Numerous defenders of Myriad often claim that the patents do not cover naturally-occurring genes, but rather only "methods" created by humans, or "isolated and purified" genes, which they allege can only be created by man. After all, they claim, isolated genes do not appear in nature, and it takes the work of humans to create them. This is, of course, hogwash. Isolating a gene is accomplished in nature in the process of cellular metabolism. Protein synthesis is accomplished without human intervention, much less, human invention, because various forms of RNA read the beginnings and ends of genes, omit the introns, and construct proteins from the remaining (exon) codons. So, merely finding the beginning and end of a gene is, as I have analogized in my book and elsewhere, equivalent to reading a map, and noting a geographical feature therein. Nature made the feature, and defined its borders, and we simply find it and model it. So that's the "isolation" and it doesn't warrant patent.

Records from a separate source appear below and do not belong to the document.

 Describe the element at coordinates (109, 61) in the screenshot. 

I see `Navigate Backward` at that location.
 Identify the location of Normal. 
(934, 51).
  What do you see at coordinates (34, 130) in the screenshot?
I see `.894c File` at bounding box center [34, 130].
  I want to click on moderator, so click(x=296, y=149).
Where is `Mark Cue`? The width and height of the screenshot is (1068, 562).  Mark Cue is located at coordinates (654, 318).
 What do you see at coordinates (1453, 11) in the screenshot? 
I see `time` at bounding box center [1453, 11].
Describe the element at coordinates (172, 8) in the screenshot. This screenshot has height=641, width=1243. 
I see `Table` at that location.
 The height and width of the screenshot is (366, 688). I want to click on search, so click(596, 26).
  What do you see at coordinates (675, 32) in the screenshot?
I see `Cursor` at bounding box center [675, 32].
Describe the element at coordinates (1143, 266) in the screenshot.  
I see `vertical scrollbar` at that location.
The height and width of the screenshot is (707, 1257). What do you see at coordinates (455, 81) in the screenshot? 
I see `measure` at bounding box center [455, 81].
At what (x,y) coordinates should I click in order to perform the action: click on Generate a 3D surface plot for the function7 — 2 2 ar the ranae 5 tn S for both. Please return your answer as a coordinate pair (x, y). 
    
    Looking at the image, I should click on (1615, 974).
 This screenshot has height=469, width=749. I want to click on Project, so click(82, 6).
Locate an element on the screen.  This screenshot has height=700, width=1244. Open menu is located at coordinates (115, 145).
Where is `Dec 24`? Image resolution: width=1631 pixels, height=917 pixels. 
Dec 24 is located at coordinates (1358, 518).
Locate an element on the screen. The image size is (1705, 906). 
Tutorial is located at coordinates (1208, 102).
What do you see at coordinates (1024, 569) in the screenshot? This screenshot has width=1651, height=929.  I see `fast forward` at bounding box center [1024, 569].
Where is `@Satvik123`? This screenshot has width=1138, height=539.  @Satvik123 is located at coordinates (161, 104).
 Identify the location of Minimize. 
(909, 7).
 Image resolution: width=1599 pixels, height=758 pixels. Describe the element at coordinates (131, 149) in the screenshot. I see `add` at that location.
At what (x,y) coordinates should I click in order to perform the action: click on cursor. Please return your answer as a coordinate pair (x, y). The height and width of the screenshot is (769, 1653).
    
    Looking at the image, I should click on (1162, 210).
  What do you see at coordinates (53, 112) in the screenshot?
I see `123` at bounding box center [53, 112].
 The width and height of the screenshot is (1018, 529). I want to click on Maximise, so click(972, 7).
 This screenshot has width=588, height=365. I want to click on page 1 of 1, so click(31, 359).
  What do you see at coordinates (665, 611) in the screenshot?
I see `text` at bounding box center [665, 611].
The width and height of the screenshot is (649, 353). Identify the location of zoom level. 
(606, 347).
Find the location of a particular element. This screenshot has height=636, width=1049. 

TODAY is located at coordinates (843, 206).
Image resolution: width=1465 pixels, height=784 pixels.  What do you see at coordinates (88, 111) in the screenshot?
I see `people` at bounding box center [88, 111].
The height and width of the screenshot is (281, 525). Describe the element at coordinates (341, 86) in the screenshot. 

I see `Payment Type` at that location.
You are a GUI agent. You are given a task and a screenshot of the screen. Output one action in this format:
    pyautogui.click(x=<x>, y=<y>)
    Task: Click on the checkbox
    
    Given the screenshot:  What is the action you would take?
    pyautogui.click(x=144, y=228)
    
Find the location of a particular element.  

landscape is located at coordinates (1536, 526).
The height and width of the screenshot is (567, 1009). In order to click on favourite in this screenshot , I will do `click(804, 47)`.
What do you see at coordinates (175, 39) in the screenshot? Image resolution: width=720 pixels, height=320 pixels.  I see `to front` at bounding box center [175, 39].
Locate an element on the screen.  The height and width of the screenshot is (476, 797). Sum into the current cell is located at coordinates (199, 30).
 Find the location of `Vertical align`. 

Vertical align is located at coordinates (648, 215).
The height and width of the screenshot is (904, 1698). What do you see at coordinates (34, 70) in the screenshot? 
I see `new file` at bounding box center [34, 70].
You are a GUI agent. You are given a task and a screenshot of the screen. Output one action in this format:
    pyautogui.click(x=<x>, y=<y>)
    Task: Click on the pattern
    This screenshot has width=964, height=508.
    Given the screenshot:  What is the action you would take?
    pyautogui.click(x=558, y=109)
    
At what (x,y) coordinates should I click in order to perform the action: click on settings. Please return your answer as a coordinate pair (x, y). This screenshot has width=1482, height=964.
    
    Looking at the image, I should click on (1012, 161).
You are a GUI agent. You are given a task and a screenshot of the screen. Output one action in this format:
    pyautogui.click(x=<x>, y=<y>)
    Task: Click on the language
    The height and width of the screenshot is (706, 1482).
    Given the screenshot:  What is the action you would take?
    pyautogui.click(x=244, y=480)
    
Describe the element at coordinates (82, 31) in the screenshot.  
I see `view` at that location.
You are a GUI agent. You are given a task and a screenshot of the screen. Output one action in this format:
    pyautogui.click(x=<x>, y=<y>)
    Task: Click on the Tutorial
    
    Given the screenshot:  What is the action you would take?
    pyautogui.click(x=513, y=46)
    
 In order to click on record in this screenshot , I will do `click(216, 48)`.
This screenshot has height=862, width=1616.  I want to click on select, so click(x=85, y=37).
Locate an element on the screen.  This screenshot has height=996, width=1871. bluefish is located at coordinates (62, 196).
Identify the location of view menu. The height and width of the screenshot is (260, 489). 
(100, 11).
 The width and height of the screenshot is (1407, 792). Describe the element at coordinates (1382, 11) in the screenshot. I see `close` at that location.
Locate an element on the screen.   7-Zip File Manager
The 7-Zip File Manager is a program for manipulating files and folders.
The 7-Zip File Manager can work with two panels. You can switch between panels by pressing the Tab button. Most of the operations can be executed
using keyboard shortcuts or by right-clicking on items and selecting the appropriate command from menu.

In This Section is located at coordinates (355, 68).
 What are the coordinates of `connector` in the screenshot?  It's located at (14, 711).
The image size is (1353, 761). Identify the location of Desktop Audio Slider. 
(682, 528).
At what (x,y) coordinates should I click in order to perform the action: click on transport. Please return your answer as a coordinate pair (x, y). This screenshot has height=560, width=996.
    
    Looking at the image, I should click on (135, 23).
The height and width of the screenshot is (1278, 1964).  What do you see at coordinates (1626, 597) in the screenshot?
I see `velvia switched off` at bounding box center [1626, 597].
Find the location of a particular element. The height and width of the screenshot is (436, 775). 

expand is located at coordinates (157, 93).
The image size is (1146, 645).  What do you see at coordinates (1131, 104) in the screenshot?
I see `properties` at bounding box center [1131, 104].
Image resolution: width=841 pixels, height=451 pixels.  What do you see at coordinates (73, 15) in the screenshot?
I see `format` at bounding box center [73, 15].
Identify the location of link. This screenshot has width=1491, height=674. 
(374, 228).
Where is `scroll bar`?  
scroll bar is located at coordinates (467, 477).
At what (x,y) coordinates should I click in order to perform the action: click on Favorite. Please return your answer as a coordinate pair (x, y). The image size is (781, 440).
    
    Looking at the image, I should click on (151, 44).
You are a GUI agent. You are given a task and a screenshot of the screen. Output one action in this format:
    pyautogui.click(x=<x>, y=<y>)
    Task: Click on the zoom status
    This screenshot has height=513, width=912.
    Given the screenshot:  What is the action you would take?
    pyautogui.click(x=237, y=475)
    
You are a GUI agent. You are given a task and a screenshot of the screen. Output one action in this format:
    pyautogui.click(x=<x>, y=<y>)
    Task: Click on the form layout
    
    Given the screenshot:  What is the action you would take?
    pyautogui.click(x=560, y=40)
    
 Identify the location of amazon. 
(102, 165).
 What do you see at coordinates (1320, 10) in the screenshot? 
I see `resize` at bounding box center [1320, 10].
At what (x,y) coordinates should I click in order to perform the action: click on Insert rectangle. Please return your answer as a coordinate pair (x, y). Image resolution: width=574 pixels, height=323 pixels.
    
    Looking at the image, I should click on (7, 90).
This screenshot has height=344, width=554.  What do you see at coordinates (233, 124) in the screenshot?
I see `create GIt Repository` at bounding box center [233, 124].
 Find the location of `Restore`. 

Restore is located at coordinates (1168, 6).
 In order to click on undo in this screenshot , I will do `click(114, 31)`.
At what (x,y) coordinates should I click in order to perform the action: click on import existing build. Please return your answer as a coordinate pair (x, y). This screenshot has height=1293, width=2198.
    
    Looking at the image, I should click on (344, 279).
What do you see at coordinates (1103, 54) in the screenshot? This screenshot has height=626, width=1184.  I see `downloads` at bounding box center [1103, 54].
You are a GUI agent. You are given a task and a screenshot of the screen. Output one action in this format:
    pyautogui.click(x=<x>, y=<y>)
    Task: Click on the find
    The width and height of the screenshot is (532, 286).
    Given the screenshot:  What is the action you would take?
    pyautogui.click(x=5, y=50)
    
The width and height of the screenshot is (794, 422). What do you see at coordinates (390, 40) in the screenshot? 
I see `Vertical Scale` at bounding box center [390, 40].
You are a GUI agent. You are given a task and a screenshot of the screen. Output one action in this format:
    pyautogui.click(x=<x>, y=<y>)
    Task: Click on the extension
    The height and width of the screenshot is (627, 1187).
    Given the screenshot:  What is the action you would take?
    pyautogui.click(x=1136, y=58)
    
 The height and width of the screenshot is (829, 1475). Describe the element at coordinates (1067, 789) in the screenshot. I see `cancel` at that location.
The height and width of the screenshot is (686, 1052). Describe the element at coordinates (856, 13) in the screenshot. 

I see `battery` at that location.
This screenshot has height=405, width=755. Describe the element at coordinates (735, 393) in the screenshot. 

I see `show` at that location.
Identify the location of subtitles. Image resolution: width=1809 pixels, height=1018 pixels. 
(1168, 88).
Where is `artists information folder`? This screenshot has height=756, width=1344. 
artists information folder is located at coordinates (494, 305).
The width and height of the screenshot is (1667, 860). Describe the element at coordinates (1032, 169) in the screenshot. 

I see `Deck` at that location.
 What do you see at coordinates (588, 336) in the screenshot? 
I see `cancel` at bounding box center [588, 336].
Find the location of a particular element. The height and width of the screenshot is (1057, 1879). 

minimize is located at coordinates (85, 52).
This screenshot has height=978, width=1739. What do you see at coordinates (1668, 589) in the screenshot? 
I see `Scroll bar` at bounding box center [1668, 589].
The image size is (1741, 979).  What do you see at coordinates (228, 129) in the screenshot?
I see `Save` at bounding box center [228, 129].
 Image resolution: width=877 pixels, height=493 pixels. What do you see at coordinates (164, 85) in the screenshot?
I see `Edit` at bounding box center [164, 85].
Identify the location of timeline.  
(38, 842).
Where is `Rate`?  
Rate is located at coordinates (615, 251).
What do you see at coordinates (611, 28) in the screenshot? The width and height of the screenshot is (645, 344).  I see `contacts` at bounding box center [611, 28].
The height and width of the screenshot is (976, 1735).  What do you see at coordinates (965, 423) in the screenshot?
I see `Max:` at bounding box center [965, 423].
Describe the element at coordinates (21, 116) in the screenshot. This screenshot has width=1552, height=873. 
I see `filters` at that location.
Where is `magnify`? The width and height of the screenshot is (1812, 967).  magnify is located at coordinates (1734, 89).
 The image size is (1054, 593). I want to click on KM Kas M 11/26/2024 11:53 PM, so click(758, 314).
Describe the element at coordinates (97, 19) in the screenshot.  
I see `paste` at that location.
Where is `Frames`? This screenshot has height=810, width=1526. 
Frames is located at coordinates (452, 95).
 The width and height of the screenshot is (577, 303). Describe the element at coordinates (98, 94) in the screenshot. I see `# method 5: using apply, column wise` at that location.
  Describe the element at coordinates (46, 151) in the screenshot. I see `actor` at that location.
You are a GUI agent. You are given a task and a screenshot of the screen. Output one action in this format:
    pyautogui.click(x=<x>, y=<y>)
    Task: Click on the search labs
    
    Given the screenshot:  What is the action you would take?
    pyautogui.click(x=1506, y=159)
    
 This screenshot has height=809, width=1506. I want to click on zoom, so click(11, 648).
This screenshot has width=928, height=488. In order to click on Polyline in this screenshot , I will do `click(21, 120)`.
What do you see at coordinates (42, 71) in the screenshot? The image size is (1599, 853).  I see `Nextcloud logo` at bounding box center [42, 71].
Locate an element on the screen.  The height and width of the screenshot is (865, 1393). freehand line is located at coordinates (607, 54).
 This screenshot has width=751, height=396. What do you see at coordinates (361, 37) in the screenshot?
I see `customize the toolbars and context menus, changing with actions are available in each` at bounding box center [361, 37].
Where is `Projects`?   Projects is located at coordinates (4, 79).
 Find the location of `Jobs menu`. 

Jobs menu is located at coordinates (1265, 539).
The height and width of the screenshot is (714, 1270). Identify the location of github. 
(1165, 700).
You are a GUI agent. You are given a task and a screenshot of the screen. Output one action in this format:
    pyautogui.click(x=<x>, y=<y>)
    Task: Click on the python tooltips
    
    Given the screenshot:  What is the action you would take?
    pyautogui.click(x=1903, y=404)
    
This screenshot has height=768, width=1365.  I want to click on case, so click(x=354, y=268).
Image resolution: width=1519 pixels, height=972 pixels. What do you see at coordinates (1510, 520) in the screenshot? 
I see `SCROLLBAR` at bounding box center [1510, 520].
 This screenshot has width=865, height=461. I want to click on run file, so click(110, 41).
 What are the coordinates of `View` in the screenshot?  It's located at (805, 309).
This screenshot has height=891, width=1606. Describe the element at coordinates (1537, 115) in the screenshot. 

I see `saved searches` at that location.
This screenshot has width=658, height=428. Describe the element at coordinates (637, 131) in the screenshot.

The "purification" part is part of nature's bag of tricks too, as mRNA skips the introns (the non-protein coding regions), and in fact some laboratory methods for creating cDNA (thus "purifying" DNA) use mRNA to accomplish this. Again, nothing at all inventive.
Finally, the Myriad patents on BRCA1 and 2 claim un-modified genes -- mutations in the BRCA1 and 2 gene that occur naturally. Their sole inventive claim is "isolation." See the patent yourself, and look at the claims (pp. 153-156). Look specifically at this:
"1. An isolated DNA coding for a BRCA1 polypeptide, said polypeptide having the amino acid sequence set forth in SEQ ID NO:2.
2. The isolated DNA of claim 1, wherein said DNA has the nucleotide sequence set forth in SEQ ID NO:1.
5. An isolated DNA having at least 15 nucleotides of the DNA of claim 1.
6. An isolated DNA having at least 15 nucleotides of the DNA of claim 2."
Now, note: these are not method claims, they are not claims for cDNA, but rather over naturally-occurring mutations to naturally-occurring genes. As I discuss above, and in my book, and elsewhere in this blog, this is not inventive at all. Rewarding for discovery of laws of nature goes beyond the scope of patent, and it inhibits research, and access to the "commons by necessity" that is the human genome and laws of nature in general.
It is like saying that since detached bird wings do not exist in nature, one ought to be able to patent detached bird wings. It's madness, and everyone except patent lawyers and others getting wealthy off this insanity can see that.